§ WHAT TO DO
Only the lines from the one with "Task: Click the pie chart reports icon" through the end of the material below belong in the reply; transcribe them exactly.

§ INFORMATION
=== Begin Enclosure ===

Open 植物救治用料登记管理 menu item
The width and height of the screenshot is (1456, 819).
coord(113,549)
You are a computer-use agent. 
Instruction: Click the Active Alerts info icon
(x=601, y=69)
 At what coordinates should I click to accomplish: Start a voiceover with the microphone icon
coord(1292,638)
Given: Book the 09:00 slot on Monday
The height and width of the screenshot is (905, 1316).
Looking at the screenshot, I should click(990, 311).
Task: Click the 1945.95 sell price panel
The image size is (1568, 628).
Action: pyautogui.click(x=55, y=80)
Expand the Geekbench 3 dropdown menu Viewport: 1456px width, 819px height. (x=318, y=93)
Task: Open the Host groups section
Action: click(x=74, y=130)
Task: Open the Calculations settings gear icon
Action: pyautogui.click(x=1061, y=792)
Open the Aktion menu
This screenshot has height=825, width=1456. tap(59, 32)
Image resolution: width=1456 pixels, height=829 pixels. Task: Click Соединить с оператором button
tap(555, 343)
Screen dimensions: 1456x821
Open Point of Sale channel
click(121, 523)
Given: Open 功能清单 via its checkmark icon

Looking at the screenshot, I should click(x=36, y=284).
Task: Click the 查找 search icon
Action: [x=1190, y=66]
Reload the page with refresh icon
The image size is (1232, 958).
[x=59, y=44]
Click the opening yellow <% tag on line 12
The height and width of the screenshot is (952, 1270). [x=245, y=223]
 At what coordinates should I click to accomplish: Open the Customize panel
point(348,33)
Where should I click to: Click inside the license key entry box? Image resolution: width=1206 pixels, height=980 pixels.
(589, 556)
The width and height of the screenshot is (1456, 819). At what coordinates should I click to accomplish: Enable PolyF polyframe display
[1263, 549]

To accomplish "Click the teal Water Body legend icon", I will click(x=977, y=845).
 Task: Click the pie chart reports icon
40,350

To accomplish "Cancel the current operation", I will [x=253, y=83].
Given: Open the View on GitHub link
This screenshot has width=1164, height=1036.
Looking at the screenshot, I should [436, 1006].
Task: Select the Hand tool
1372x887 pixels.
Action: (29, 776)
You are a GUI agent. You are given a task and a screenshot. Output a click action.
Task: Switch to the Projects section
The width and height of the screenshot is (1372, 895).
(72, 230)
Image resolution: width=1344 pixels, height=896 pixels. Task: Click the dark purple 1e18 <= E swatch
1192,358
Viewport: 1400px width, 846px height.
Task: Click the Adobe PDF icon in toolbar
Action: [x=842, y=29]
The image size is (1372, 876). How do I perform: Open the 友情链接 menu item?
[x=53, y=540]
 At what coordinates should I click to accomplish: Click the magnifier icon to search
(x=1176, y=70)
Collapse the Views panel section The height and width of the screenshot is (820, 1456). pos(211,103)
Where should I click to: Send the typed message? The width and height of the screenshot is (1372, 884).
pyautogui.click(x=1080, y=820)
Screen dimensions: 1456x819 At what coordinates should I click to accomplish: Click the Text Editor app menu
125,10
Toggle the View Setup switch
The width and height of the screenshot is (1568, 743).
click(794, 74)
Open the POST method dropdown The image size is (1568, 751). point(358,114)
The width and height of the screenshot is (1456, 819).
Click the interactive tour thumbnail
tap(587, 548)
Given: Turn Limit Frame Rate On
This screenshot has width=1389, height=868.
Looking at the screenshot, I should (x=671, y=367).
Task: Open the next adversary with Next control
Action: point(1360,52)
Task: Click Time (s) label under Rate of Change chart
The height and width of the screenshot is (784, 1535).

=== End Enclosure ===

§ RESPONSE AREA
 Task: Click the pie chart reports icon
40,350

To accomplish "Cancel the current operation", I will [x=253, y=83].
Given: Open the View on GitHub link
This screenshot has width=1164, height=1036.
Looking at the screenshot, I should [436, 1006].
Task: Select the Hand tool
1372x887 pixels.
Action: (29, 776)
You are a GUI agent. You are given a task and a screenshot. Output a click action.
Task: Switch to the Projects section
The width and height of the screenshot is (1372, 895).
(72, 230)
Image resolution: width=1344 pixels, height=896 pixels. Task: Click the dark purple 1e18 <= E swatch
1192,358
Viewport: 1400px width, 846px height.
Task: Click the Adobe PDF icon in toolbar
Action: [x=842, y=29]
The image size is (1372, 876). How do I perform: Open the 友情链接 menu item?
[x=53, y=540]
 At what coordinates should I click to accomplish: Click the magnifier icon to search
(x=1176, y=70)
Collapse the Views panel section The height and width of the screenshot is (820, 1456). pos(211,103)
Where should I click to: Send the typed message? The width and height of the screenshot is (1372, 884).
pyautogui.click(x=1080, y=820)
Screen dimensions: 1456x819 At what coordinates should I click to accomplish: Click the Text Editor app menu
125,10
Toggle the View Setup switch
The width and height of the screenshot is (1568, 743).
click(794, 74)
Open the POST method dropdown The image size is (1568, 751). point(358,114)
The width and height of the screenshot is (1456, 819).
Click the interactive tour thumbnail
tap(587, 548)
Given: Turn Limit Frame Rate On
This screenshot has width=1389, height=868.
Looking at the screenshot, I should (x=671, y=367).
Task: Open the next adversary with Next control
Action: point(1360,52)
Task: Click Time (s) label under Rate of Change chart
The height and width of the screenshot is (784, 1535).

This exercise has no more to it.